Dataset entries
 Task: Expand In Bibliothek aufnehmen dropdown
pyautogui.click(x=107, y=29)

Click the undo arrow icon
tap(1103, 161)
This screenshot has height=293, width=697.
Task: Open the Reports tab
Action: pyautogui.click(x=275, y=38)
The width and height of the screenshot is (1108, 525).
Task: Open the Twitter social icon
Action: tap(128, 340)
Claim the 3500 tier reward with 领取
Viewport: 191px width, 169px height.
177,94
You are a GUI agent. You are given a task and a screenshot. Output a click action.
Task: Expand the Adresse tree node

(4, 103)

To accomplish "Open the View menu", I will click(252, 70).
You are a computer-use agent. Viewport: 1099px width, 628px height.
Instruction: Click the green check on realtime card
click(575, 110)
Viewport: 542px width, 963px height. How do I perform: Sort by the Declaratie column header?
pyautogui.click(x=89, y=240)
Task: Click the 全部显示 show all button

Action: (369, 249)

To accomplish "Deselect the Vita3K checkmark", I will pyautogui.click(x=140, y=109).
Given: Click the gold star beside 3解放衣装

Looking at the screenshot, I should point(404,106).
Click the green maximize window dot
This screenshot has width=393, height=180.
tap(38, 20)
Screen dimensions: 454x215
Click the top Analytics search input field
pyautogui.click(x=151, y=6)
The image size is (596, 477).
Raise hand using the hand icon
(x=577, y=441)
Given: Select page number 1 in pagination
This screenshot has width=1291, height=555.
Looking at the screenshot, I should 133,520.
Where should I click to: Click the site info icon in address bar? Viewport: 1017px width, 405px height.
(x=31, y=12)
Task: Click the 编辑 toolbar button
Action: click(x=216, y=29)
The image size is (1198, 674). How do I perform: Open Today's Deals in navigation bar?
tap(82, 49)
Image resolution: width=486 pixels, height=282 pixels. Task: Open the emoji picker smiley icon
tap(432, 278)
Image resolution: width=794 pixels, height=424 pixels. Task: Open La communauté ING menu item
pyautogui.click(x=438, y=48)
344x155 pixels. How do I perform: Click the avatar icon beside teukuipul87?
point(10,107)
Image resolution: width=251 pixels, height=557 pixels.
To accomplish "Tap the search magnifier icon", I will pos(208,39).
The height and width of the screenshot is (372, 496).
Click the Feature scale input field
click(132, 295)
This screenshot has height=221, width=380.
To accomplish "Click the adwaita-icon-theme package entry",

■ **Exercise prompt**:
What is needed is a word-for-word restatement of all the data.

■ **Result of the exercise**:
 Task: Expand In Bibliothek aufnehmen dropdown
pyautogui.click(x=107, y=29)

Click the undo arrow icon
tap(1103, 161)
This screenshot has height=293, width=697.
Task: Open the Reports tab
Action: pyautogui.click(x=275, y=38)
The width and height of the screenshot is (1108, 525).
Task: Open the Twitter social icon
Action: tap(128, 340)
Claim the 3500 tier reward with 领取
Viewport: 191px width, 169px height.
177,94
You are a GUI agent. You are given a task and a screenshot. Output a click action.
Task: Expand the Adresse tree node

(4, 103)

To accomplish "Open the View menu", I will click(252, 70).
You are a computer-use agent. Viewport: 1099px width, 628px height.
Instruction: Click the green check on realtime card
click(575, 110)
Viewport: 542px width, 963px height. How do I perform: Sort by the Declaratie column header?
pyautogui.click(x=89, y=240)
Task: Click the 全部显示 show all button

Action: (369, 249)

To accomplish "Deselect the Vita3K checkmark", I will pyautogui.click(x=140, y=109).
Given: Click the gold star beside 3解放衣装

Looking at the screenshot, I should point(404,106).
Click the green maximize window dot
This screenshot has width=393, height=180.
tap(38, 20)
Screen dimensions: 454x215
Click the top Analytics search input field
pyautogui.click(x=151, y=6)
The image size is (596, 477).
Raise hand using the hand icon
(x=577, y=441)
Given: Select page number 1 in pagination
This screenshot has width=1291, height=555.
Looking at the screenshot, I should 133,520.
Where should I click to: Click the site info icon in address bar? Viewport: 1017px width, 405px height.
(x=31, y=12)
Task: Click the 编辑 toolbar button
Action: click(x=216, y=29)
The image size is (1198, 674). How do I perform: Open Today's Deals in navigation bar?
tap(82, 49)
Image resolution: width=486 pixels, height=282 pixels. Task: Open the emoji picker smiley icon
tap(432, 278)
Image resolution: width=794 pixels, height=424 pixels. Task: Open La communauté ING menu item
pyautogui.click(x=438, y=48)
344x155 pixels. How do I perform: Click the avatar icon beside teukuipul87?
point(10,107)
Image resolution: width=251 pixels, height=557 pixels.
To accomplish "Tap the search magnifier icon", I will pos(208,39).
The height and width of the screenshot is (372, 496).
Click the Feature scale input field
click(132, 295)
This screenshot has height=221, width=380.
To accomplish "Click the adwaita-icon-theme package entry",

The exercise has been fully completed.